Ne sachant encore ce qui venait d’arriver, mais surpris et confondu par la chute d’un corps pesant qui venait de tomber assez près de lui, Pearson lâcha son coup de pistolet, sans songer au signal convenu. La poudre prit, et l’explosion eut lieu. Si la mine eût été chargée d’une plus grande quantité de poudre, le résultat en eût été fatal à plusieurs sentinelles qui étaient à peu de distance ; mais il ne s’en trouva que suffisamment pour faire sauter, dans une direction latérale, une partie du mur précisément au-dessus des fondations, ce qui détruisit pourtant l’équilibre et le contrepoids du bâtiment. Alors, au milieu d’un nuage de fumée qui commençait à s’élever en entourant la tour comme un linceul, et qui montait lentement de la base au sommet, ceux qui eurent le courage de contempler ce spectacle effrayant le virent trembler et chanceler. Elle pencha d’abord lentement, et, s’écroulant ensuite avec violence, couvrit la terre d’énormes débris, la résistance qu’elle avait faite prouvant l’excellence de sa construction.
Dès qu’il eut tiré son coup de pistolet, Pearson, alarmé pour sa sûreté, s’enfuit avec tant de précipitation qu’il pensa heurter le général, qui s’avançait vers lui, tandis qu’une grosse pierre, détachée du haut de la tour et partie avant les autres, tombait à trois pieds d’eux.
– Tu as été trop précipité, Pearson, dit Cromwell avec le plus grand calme possible ; quelqu’un n’est-il pas tombé de cette tour de Siloé ?

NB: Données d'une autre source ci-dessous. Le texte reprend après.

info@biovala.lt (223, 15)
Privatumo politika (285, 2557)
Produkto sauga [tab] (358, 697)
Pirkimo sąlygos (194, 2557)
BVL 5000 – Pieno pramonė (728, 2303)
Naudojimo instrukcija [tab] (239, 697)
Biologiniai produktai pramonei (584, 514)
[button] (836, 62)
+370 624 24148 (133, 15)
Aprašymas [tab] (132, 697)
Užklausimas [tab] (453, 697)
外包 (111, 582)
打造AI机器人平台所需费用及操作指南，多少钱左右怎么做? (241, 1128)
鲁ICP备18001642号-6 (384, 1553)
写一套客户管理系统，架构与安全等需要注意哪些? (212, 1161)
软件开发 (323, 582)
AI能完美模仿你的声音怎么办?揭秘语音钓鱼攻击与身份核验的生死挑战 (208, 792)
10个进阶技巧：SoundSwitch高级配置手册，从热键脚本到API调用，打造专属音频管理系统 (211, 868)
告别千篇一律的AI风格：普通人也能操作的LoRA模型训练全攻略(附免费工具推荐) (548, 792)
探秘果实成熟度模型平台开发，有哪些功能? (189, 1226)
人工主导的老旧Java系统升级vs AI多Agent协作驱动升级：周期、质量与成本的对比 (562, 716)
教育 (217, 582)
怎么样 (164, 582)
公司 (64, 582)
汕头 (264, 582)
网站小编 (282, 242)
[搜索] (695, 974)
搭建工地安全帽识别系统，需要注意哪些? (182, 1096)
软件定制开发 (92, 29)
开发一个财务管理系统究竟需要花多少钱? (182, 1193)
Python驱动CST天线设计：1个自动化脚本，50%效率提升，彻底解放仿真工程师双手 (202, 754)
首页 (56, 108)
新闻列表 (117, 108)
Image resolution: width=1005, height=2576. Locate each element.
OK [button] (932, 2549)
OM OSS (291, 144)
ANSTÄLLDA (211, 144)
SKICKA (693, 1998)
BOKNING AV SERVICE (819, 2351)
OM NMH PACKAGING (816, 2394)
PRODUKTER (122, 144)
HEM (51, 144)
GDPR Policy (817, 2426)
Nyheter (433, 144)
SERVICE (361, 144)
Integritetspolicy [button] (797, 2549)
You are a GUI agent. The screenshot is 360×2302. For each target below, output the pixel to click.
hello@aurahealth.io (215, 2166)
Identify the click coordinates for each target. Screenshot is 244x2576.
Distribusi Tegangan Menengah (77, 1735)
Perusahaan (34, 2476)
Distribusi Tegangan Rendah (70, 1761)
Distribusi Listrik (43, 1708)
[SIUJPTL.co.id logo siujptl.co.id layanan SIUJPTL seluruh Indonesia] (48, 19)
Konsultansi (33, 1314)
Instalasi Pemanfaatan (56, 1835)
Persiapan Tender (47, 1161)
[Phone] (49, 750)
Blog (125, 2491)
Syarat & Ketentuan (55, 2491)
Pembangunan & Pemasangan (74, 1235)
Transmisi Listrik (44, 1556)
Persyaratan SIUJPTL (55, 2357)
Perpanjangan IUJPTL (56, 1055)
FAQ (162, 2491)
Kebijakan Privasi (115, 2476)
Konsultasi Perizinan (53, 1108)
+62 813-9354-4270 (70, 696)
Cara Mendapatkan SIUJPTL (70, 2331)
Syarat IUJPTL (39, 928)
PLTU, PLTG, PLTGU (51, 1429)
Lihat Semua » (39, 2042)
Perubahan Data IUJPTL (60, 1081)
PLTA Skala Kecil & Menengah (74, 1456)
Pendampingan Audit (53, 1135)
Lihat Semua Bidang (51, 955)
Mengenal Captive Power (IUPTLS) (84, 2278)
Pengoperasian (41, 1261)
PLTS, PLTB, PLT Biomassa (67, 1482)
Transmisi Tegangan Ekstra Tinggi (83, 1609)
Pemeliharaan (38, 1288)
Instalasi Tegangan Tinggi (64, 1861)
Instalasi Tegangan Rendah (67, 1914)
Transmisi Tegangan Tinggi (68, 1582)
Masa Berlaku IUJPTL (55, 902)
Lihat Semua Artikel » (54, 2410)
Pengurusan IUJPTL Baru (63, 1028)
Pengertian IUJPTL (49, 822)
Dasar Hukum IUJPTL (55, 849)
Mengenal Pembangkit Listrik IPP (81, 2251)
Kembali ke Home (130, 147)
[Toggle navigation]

– Quelqu’un est certainement tombé, répondit Pearson encore fort agité, et son corps est là-bas à demi couvert de décombres.
Cromwell s’en approcha d’un pas résolu et accéléré, et s’écria : – Tu m’as perdu, Pearson ! – le Jeune Homme est échappé ; – ce corps est celui de notre sentinelle. – Maudit soit l’idiot ! qu’il pourrisse sous les débris qui l’ont écrasé !
En ce moment un cri partit de la petite plate-forme de la tour de Rosemonde, qui semblait encore plus élevée depuis la chute de celle qui rivalisait sa hauteur, quoiqu’elle ne l’atteignît pas. – Un prisonnier, noble général ! – un prisonnier ! – Le renard que nous avons chassé toute la nuit est pris au piège. – Le Seigneur l’a livré entre les mains de ses serviteurs.
– Qu’on le tienne sous bonne garde ! s’écria Cromwell, et qu’on me l’amène dans l’appartement où se trouve la principale entrée de ces passages secrets.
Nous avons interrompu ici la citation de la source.